Hannah’s graduate thesis on the anti-art hero, Broodthaers—though I haven’t read that either—has put on the miles. Less than six months out from graduation she is in the process of adding a significant mark to the moment in which we find ourselves floundering in post-Marxian, or, depending on how smart you want to sound, even post-postmarxian critical incapacity. Who cares anymore about discourse on the base and superstructure? I don’t even know what those terms together mean, and I have a feeling that my younger colleagues are far more invested in contemporary genderism than the socio-economic schemes of the nineteenth century.
Though I’m overstating here. I know that we construe:
The modern bourgeois society that has sprouted from the ruins of feudal society has not done away with class antagonisms. It has but established new classes, new conditions of oppression, new forms of struggle in place of old ones.
to mean something important about genitals. And really I’m just resentful about my White Pill-ish involuntary celibacy.

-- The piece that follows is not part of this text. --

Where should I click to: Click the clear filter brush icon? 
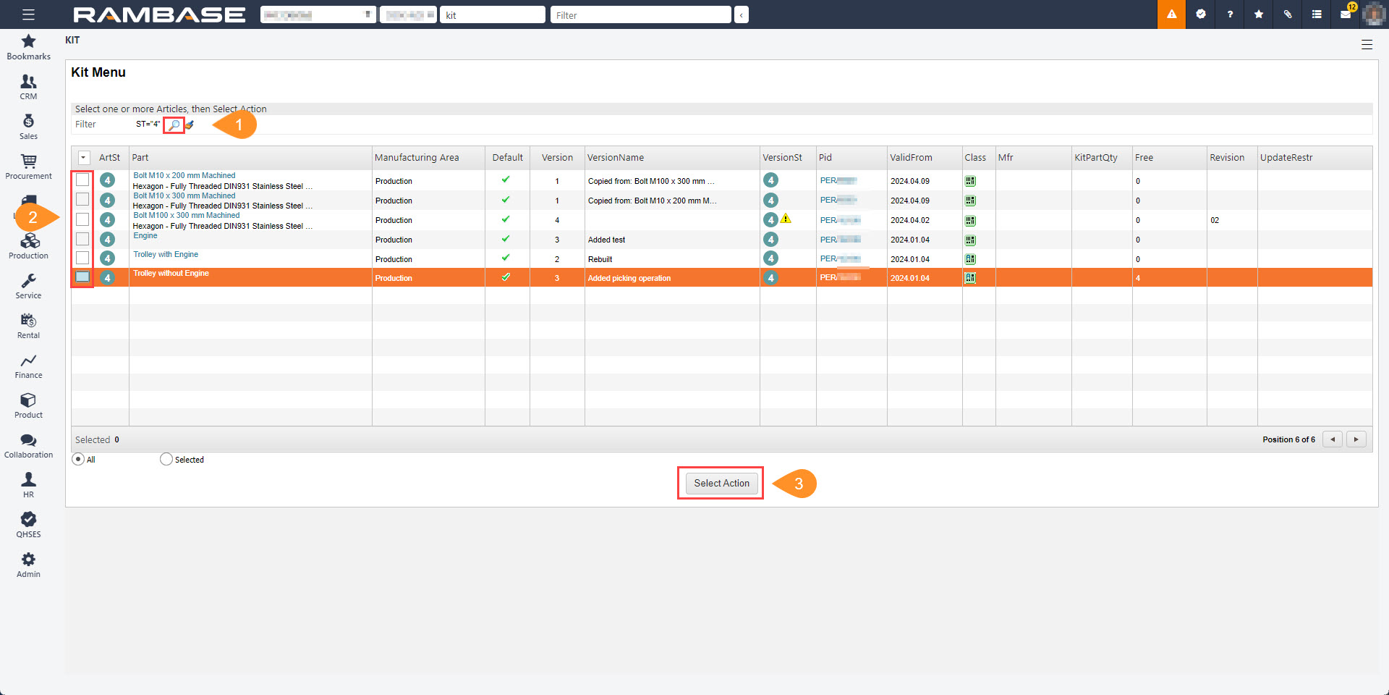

Point being the ‘art-ness’ of Hannah’s art is shimmering like a mirrorball, unstable, in the center of the room where we’ve all piled in to dance to an old Britney album. Opaque by its resistance to current curatorial taxonomies from the one side, and transparent by its openness to contingency from another. Certainly though, it’s spherical, as is anything that approaches holistic or totalist forms.
A friend (and word count) tempts one to go further:
Hannah and I discuss Maggie Nelson and The Argonauts, which I mention only to promote the work because it is one of those recent books that rounds the eyeballs of the reader in the best way. I’m shivering at Hannah’s hot take about the author’s method of self-disclosure, I squinch my eyelids is how I react when I’m overwhelmed. She asks if I have a headache.

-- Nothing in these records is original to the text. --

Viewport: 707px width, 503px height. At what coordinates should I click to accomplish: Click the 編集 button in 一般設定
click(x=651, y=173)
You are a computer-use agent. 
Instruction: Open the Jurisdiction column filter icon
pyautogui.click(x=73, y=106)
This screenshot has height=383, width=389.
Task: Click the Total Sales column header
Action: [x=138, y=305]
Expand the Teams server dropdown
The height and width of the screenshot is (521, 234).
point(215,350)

The Maggie Nelson blurbing on Eileen Myles: “Myles’s poetry is kinetic, ecstatic, muscular, hilarious, sorrowful, valiant, original, necessary, and timeless.” [Emphasis added.] ‘Necessity’ is the most useful term to reign in the facts of “Sliding Scale Omelet Buffet”, though when one attempts to cross over from fact to value that same necessity becomes quite undesirable. How is it that we live in a society that necessitates something as desperate as what Hannah is up to? Not that she is desperate. Desperate as in the multi-layered disparities made explicit by the work, however subtle.
In the words of Myles:
I am starving & the traffic is slow. I’ve missed the whole brouhaha about concept ualism because I am sleepless & corny isn’t that enough
Because Hannah actually could have said ‘the whole brouhaha about conceptualism’ at some point since I met her, and I am sleepless tonight.
A few blurbs later in the front matter of Evolution, another darling I’m trying to get Hannah to read: “The art: I mean it’s pretty but it ain’t pretty and all of that is in there, in the way you move and walk around.” —Fred Moten
Cut-ups go only so far, but it’s in such a mode that I get most hot and heavy. Tumescence is or is not at all related.

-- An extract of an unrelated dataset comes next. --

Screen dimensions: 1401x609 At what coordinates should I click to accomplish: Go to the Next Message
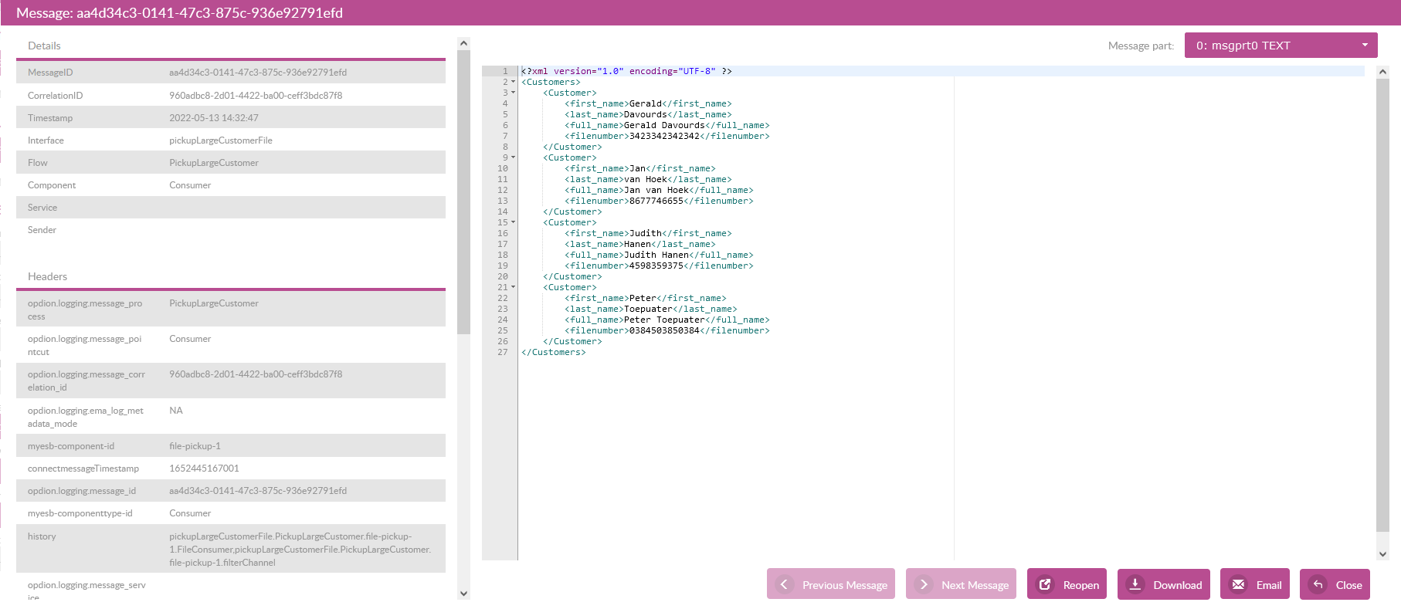962,584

All of which—I mean everything above—is about the job. The one fucking job. What is the job? Where does one do the job? How much time does the job take? When do I show up? Though not ‘why’. ‘Why’ is that scuzzy cousin you haven’t needed or wanted to see in decades.
Hannah gives herself something tangential to a legal ten minute break during her public cooking shifts. If there’s a complaint, feel free to file it with the manager. But it won’t be me.
Note that the work is designated by “locations”, not something that sounds more artsy like “iterations” or even worse, “manifestations”.
Even if it was his research assistants who did the reading. There is absolutely no way he has personally read all the thousands of sources he cites throughout his oeuvre.